Anita Rée
Teresina, 1922-1925
Da Künstlerinnen in Deutschland bis 1919 eine akademische Ausbildung verwehrt war, hatte auch die Hamburgerin Anita Rée seit 1905 Unterricht an einer privaten Malschule genommen. Im Winter 1912/13 setzte sie ihre Studien in Paris fort, wo sie zahlreiche Museen und Galerien besuchte und sich vor allem für die Malerei Paul Cézannes begeisterte. Zurück in ihrer Heimatstadt etablierte sie sich erfolgreich als freie Künstlerin, wurde 1919 Gründungsmitglied der Hamburgischen Sezession und vernetzte sich mit anderen Künstlern und Künstlerinnen.
Von 1922 an lebte Rée in Positano an der italienischen Amalfiküste. Sie hielt sich nicht als einzige Deutsche in Italien auf, gerade Positano war in den 1920er-Jahren zu einem beliebten Treffpunkt für Schriftsteller*innen und für Maler*innen der Neuen Sachlichkeit geworden. Nach dem Ersten Weltkrieg, den noch das Pathos des Expressionismus begleitet hatte, suchte man jetzt eine klare, nüchterne Bildsprache und orientierte sich dabei auch an der italienischen Frührenaissance. Wie zuvor die Alten Meister strebten die Modernen detailreiche Darstellungen, ausgewogene Kompositionen und plastische Figuren vor flächigen Gründen an.

- **DATEN**
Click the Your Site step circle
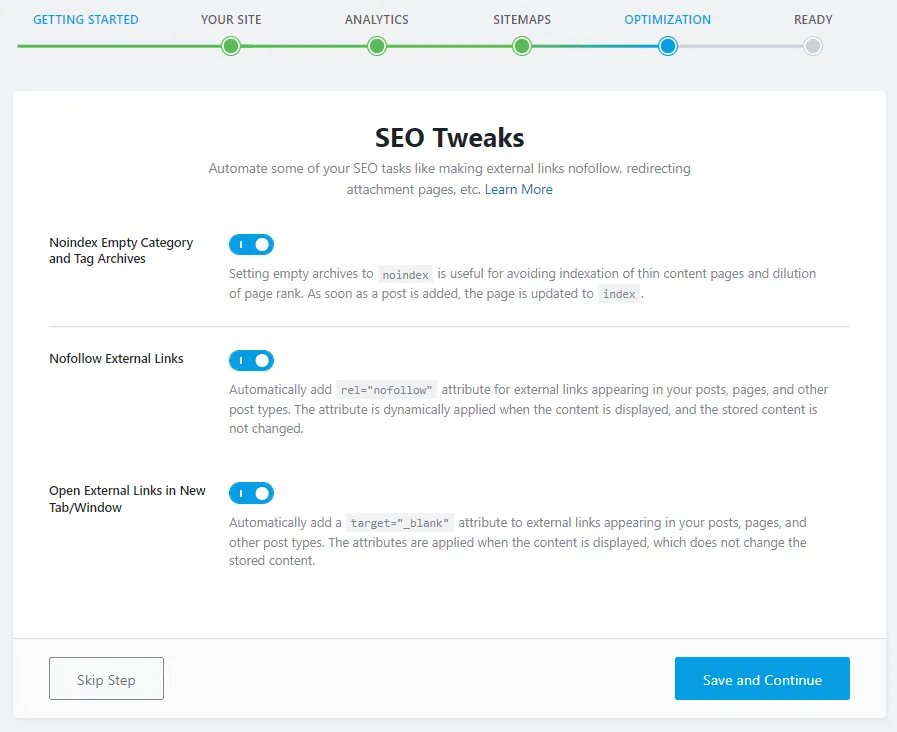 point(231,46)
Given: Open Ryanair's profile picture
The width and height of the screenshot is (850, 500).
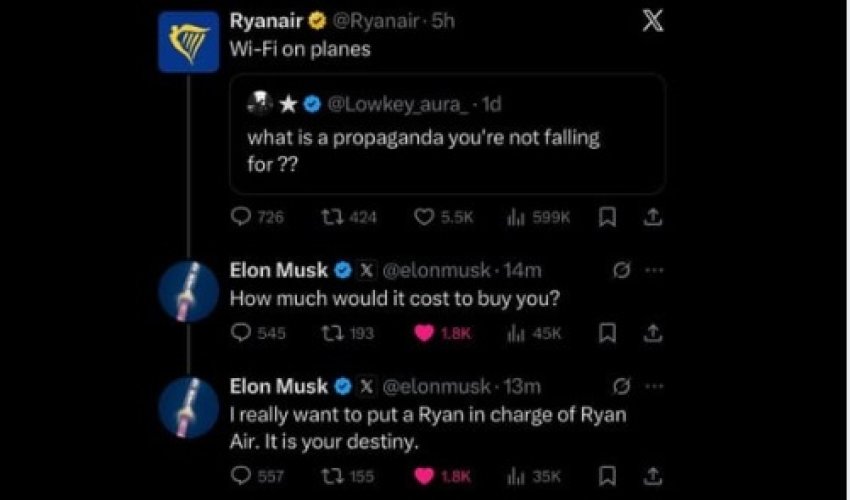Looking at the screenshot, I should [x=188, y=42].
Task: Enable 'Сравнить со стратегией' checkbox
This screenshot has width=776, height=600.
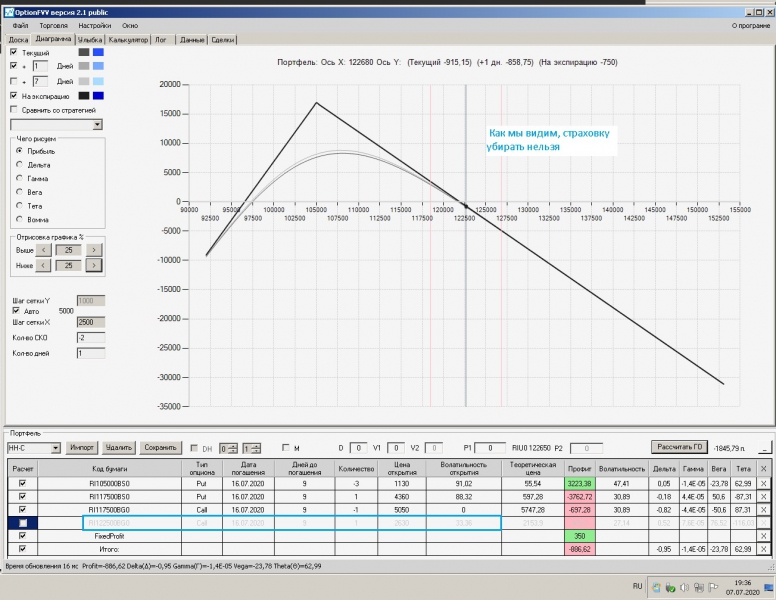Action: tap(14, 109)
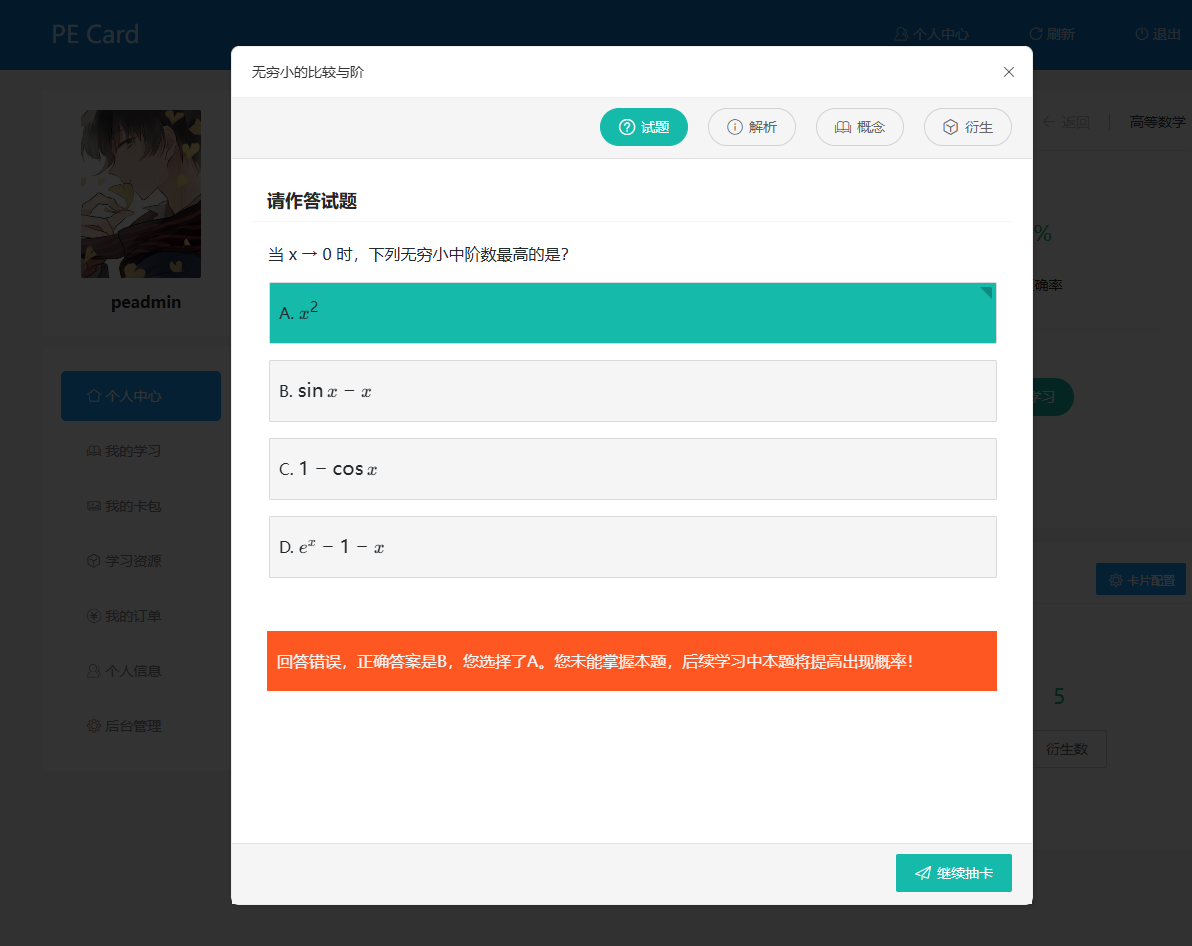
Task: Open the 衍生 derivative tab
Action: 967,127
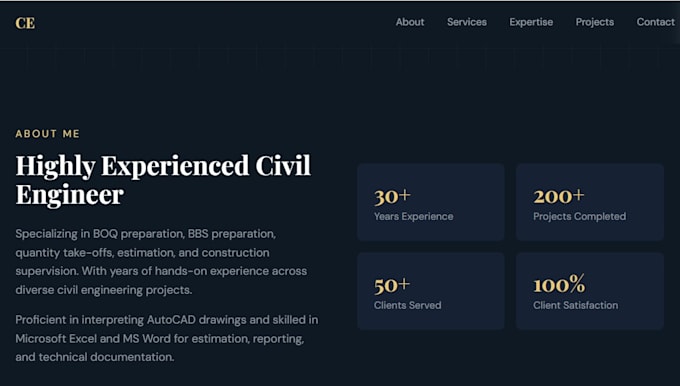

- **ZUM AUSPROBIEREN**
Greifen Sie den Text über Anita Rées Gemälde „Teresina“ auf und setzen Sie ihn im Anschluss an seinen letzten Satz fort.

- **LÖSUNGSTEIL**
In dem idyllischen Fischerdorf zeichnete und malte Rée neben vielen Landschaftsbildern auch zahlreiche Porträts; nicht zuletzt dank ihrer wachsenden Sprachkenntnisse war sie vor Ort gut integriert. Für eines ihrer bekanntesten Bildnisse platzierte sie das Nachbarskind Teresina in einem blaugrün gestreiften Sommerkleid vor violett blühenden Bananenstauden mit großen Blättern und legte ihr leuchtend gelbe Zitronen in den Schoß. In ruhiger Eintracht mit seiner Umgebung erscheint das skulptural wirkende Mädchen als Gleichnis des mediterranen Südens.
Nachdem Anita Rée Ende 1925 in die Hansestadt zurückgekehrt war, stellte sie gleich im Januar 1926 ihre »Bilder aus Positano« in der Galerie Commeter aus. Sie wurden begeistert aufgenommen und gingen nicht nur in private Sammlungen ein: Für die Hamburger Kunsthalle erwarb Direktor Gustav Pauli "Teresina" und erweiterte damit die bestehende Gruppe an Werken Rées um ein sechstes Gemälde.